What gets loaded when is a technicality. I’m sure there’s a way of making this very efficient.
That’s for sure, implementation is key. My idea isn’t worth a penny, only a clever real implementation of this is. I think the structure DAWs are built upon can only go so far. Working in timelines has become so streamlined and good, there’s not a lot to get out of it anymore. I believe the big opportunities to save time is with all the tasks you do outside your timeline. I would like Nuendo to help me with the management of tracks, projects, naming, and keeping overview.
It would need to be a new part of the software. That’s the point. As our projects get more complex, organization gets more time-consuming while delivery times get shorter and budgets smaller. It HAS to be a new part of the software that re-thinks the paradigm of having a “single timeline with hundreds of tracks” where you have to manage track visibility, group channels, VCAs, mutes, solos and marker tracks manually. Companies concentrate on making the timeline a bit more efficient (Cubase 8.5 window layout hover zones, names of copied tracks are better). But I’m feeling as if this paradigm comes to its limits and doesn’t allow us to work any faster in the future (unless layout hover zones are saving you a lot of time?). We’ve hit a wall. DAWs are like work-horse spinning hard drives, they just physically cannot get any faster. SSD technology needs to come along for the next boost in speed.
I don’t know. I saw the videos Tim Heinrich linked, about James Mather’s Masterclass Sounddesign. I don’t know when he last worked on the Mission Impossible project, but to me he doesn’t seem have the overview over his project. He’s scrolling an awful lot around in his demo project searching for the thing he wants to show the class.

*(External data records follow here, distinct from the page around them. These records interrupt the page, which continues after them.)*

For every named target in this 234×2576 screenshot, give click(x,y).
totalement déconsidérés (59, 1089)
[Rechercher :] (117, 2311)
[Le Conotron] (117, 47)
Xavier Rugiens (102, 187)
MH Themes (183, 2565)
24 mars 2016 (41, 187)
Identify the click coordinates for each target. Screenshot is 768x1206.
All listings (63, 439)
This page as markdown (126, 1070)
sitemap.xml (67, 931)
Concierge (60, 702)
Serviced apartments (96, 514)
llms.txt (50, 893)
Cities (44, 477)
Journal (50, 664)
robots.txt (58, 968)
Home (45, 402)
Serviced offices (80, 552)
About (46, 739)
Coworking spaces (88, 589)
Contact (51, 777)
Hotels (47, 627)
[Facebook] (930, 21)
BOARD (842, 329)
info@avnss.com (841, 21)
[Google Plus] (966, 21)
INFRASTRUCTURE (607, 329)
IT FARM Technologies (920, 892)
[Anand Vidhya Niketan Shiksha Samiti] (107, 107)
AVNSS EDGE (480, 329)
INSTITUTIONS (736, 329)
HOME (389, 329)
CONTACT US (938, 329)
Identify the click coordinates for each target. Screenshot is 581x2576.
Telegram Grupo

James said the he perfected his template over multiple years. His technique is having a huge template with 12 tracks per sound, 1 group and 1 VCA for control. 10 sounds and you’re at 140 tracks. That’s a LOT of scrolling for 10 sounds. My node idea would get rid of all that. He’d click on a sound node that has a proper, readable name, and could show the class how this one sound was built. And not explain in 2 videos how his audio flows through the channels, group tracks and busses because it’s so complicated.
I don’t want to bend what’s there with force to make it something it isn’t. DAWs don’t allow higher level organization and hierarchy of projects. I believe that, to cope with future project requirements, shorter timelines and competitive budgets, we don’t need new features within the timeline, but outside the timeline.
I think we need to evolve the management part of projects: dividing projects into logical pieces, better overview and search, intelligent and automatic creation of tracks, groups, folders, and visibility presets for game / FX library workflows, a hierarchical structure of projects that makes overview far easier than a single, linear timeline.